Reputation: 13
I am trying to parse a large JSON file (16GB) using ijson but I always get the following error :
Exception has occurred: IncompleteJSONError
lexical error: invalid char in json text.
venue" : { "type" : NumberInt(0) }, "yea
(right here) ------^
File "C:\pyth\dblp_parser.py", line 14, in <module>
for record in ijson.items(f, 'item', use_float=True):
My code is as follows:
with open("dblpv13.json", "rb") as f:
for record in ijson.items(f, 'records.item', use_float=True):
paper_id = record["_id"] #_id is only for test
paper_id_tab.append(paper_id)
A part of my json file is as follows:
{
"_id" : "53e99784b7602d9701f3f636",
"title" : "Flatlined",
"authors" : [
{
"_id" : "53f58b15dabfaece00f8046d",
"name" : "Peter J. Denning",
"org" : "ACM Education Board",
"gid" : "5b86c72de1cd8e14a3c2b772",
"oid" : "544bd99545ce266baef0668a",
"orgid" : "5f71b2811c455f439fe3c58a"
}
],
"venue" : {
"_id" : "555036f57cea80f954169e28",
"raw" : "Commun. ACM",
"raw_zh" : null,
"publisher" : null,
"type" : NumberInt(0)
},
"year" : NumberInt(2002),
"keywords" : [
"linear scale",
"false dichotomy"
],
"n_citation" : NumberInt(7),
"page_start" : "15",
"page_end" : "19",
"lang" : "en",
"volume" : "45",
"issue" : "6",
"issn" : "",
"isbn" : "",
"doi" : "10.1145/508448.508463",
"pdf" : "",
"url" : [
"http://doi.acm.org/10.1145/508448.508463"
],
"abstract" : "Our propensity to create linear scales between opposing alternatives creates false dichotomies that hamper our thinking and limit our action."
},
I tried to fill in records
item by item but always the same error. I'm completely blocked.

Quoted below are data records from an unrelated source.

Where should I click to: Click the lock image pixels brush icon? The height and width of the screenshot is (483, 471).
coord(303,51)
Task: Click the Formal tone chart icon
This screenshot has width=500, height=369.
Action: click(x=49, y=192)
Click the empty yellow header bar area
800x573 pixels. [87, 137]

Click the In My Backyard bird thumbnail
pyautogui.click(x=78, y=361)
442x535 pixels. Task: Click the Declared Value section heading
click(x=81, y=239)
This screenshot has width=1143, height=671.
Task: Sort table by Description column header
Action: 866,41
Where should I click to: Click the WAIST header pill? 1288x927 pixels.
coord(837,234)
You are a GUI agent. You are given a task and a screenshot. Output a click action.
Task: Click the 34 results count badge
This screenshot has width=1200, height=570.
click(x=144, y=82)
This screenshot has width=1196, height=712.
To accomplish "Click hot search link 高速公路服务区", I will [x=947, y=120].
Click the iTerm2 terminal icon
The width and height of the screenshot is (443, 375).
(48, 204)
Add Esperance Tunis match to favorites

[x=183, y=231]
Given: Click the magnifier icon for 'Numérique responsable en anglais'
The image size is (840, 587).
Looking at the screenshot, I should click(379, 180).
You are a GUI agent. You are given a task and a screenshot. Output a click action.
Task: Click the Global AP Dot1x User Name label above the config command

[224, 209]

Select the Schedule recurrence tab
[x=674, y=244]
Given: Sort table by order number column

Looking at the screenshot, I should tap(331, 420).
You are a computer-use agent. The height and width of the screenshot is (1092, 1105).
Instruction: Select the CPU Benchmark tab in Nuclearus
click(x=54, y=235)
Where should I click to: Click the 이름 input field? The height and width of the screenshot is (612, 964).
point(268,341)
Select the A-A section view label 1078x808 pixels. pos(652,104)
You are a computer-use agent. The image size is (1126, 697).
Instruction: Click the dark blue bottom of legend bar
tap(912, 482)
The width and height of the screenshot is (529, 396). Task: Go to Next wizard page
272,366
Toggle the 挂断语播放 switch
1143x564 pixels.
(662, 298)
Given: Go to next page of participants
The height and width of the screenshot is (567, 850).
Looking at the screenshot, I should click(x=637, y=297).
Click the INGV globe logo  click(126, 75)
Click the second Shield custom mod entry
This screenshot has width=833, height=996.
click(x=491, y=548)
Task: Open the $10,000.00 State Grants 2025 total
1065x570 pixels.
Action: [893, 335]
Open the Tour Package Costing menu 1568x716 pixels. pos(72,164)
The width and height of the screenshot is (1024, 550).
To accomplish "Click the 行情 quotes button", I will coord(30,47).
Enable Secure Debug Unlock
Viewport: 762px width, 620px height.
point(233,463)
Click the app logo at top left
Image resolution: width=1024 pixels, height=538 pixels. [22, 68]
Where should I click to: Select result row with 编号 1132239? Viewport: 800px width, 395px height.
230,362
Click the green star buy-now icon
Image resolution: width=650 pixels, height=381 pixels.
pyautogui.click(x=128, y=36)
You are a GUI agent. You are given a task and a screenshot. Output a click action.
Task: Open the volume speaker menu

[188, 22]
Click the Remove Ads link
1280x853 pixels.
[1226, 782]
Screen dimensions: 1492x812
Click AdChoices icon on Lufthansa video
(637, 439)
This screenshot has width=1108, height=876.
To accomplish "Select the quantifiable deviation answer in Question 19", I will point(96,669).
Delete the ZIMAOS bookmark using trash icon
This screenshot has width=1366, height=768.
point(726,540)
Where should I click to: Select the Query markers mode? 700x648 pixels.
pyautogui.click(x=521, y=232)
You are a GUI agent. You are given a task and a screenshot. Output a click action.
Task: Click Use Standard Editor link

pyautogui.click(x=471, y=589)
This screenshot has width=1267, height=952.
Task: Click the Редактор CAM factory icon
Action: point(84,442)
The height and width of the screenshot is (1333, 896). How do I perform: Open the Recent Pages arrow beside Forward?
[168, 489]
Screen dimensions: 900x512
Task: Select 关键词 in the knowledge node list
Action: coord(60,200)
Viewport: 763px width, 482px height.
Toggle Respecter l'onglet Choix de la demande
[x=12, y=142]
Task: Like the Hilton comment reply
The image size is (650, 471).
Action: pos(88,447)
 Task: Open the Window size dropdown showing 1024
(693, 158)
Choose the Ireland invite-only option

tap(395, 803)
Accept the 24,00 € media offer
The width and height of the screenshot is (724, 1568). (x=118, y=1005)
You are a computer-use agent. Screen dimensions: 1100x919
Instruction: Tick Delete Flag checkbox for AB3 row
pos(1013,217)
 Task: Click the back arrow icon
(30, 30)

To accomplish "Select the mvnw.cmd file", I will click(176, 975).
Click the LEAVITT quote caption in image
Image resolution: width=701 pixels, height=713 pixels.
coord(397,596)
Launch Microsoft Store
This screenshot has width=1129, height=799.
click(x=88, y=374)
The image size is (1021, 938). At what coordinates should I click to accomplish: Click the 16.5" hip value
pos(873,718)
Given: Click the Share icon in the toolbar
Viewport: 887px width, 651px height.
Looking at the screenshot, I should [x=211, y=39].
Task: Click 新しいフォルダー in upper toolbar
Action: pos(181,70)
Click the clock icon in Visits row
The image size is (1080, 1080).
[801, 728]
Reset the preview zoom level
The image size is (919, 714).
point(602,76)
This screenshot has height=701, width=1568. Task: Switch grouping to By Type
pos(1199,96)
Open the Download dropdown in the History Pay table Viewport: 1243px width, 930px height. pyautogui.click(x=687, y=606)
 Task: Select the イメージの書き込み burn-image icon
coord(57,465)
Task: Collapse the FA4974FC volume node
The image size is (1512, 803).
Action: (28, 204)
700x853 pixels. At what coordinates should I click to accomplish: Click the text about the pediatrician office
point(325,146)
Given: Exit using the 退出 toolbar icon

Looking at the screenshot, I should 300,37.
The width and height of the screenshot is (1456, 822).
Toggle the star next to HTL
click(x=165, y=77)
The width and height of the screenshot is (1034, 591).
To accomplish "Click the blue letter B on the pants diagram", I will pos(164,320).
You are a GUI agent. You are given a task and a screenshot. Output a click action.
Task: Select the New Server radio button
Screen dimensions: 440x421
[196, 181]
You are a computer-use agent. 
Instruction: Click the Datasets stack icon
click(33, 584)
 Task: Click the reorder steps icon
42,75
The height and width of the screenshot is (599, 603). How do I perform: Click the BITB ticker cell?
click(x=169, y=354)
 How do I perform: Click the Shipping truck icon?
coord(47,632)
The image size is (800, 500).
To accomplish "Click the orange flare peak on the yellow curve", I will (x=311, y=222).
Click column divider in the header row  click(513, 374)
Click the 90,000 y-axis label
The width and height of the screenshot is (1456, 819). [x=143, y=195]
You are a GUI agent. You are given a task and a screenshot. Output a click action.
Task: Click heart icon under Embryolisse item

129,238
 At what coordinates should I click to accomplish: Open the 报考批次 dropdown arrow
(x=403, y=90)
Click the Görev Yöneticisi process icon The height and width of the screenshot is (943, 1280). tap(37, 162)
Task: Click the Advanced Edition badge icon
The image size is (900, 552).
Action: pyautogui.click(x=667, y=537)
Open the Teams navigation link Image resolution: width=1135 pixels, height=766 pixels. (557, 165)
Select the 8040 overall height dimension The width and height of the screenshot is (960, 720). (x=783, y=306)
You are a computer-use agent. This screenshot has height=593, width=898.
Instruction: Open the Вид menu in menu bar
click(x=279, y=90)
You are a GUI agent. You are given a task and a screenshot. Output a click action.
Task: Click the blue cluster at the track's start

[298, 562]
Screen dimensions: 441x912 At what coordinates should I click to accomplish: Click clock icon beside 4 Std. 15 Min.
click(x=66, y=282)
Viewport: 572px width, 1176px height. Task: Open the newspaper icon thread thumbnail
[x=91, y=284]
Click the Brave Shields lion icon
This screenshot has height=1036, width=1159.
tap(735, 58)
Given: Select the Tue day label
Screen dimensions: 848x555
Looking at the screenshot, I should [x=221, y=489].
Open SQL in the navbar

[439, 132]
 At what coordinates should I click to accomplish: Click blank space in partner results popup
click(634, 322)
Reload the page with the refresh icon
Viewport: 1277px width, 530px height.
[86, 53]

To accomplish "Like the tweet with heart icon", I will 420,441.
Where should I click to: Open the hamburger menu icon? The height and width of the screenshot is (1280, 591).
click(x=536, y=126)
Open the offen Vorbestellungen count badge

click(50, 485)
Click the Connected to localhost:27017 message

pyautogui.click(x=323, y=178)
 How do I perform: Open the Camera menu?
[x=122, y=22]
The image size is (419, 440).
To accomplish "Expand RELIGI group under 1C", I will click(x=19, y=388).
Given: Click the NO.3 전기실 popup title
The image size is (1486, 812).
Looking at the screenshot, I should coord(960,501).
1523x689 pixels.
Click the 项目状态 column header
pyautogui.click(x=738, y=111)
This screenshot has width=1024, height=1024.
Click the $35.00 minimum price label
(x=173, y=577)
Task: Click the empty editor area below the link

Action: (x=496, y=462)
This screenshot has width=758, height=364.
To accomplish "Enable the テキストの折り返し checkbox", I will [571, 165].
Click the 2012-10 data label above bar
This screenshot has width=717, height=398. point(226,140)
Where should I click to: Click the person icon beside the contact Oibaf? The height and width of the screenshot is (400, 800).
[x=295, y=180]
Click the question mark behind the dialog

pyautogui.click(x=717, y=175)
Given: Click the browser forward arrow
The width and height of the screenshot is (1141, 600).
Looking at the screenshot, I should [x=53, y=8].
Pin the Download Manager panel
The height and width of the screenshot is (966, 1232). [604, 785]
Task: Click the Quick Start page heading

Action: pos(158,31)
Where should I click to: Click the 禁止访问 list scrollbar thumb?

Please, can any body help me?
Upvotes: 0
Views: 652
Reputation: 16
The same problem happened to me with the said dataset. ijson can't handle it. I overcame the problem by creating another dataset and then parsing the new dataset with ijson. The approach is quite simple: read the orignal dataset with simple read; remove "NumberInt(" and ")", write the result to a new json file. the code is given below.
f=open('dblpv13_clean.json')
with open('dblpv13.json','r',errors='ignore') as myFile:
for line in myFile:
line=line.replace("NumberInt(","").replace(")","")
f.write(line)
f.close()
Now you can parse the new dataset with ijson as follows.
with open('dblpv13_clean.json', "r",errors='ignore') as f:
for i, element in enumerate(ijson.items(f, "item")):
do something....
Upvotes: 0